* Required work
Rewrite every row below as a two-column Markdown table, with Index holding the line's number and Entry holding the line itself. Skip blank lines and leave out the pictures.

--- start of Task input ---

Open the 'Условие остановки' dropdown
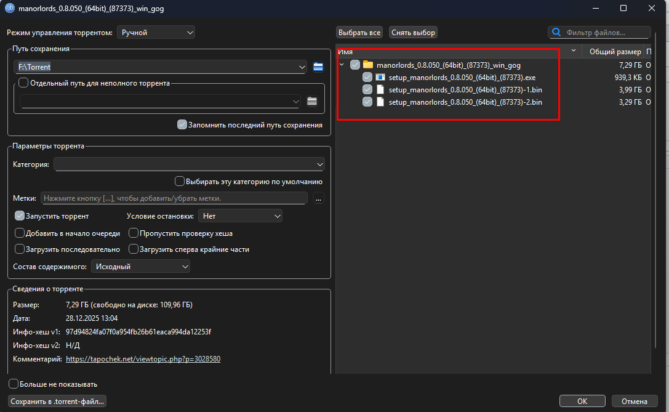This screenshot has width=669, height=412. 240,216
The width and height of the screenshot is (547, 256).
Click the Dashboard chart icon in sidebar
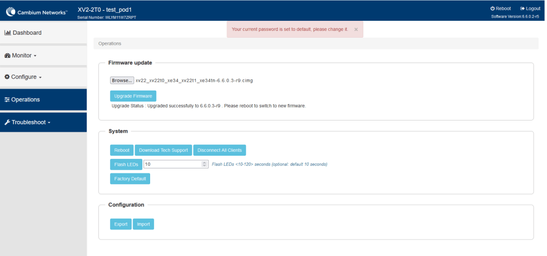7,33
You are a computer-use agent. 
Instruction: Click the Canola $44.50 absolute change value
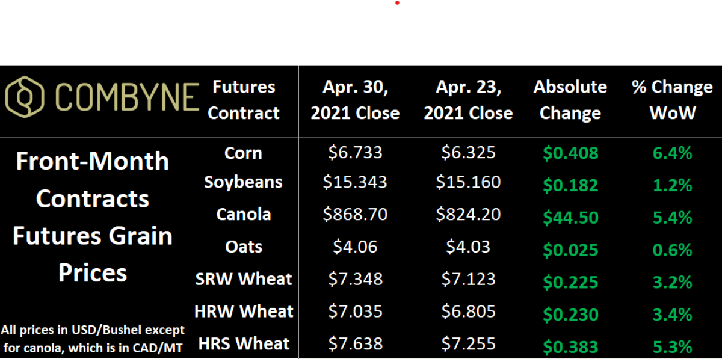570,218
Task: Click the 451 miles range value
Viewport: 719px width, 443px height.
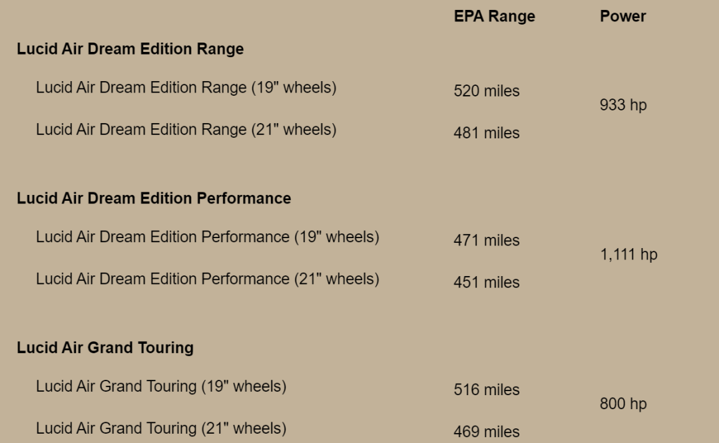Action: click(x=487, y=283)
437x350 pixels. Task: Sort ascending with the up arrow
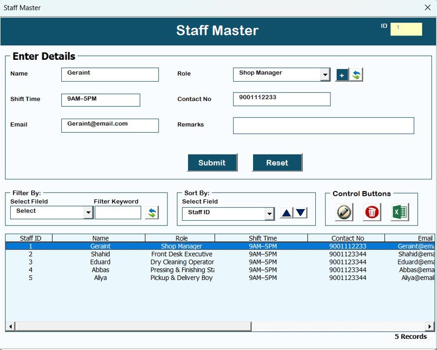pos(287,212)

--- end of Task input ---

* Written solution
| Index | Entry |
|---|---|
| 1 | Open the 'Условие остановки' dropdown |
| 2 | This screenshot has width=669, height=412. 240,216 |
| 3 | The width and height of the screenshot is (547, 256). |
| 4 | Click the Dashboard chart icon in sidebar |
| 5 | 7,33 |
| 6 | You are a computer-use agent.  |
| 7 | Instruction: Click the Canola $44.50 absolute change value |
| 8 | 570,218 |
| 9 | Task: Click the 451 miles range value |
| 10 | Viewport: 719px width, 443px height. |
| 11 | Action: click(x=487, y=283) |
| 12 | 437x350 pixels. Task: Sort ascending with the up arrow |
| 13 | pos(287,212) |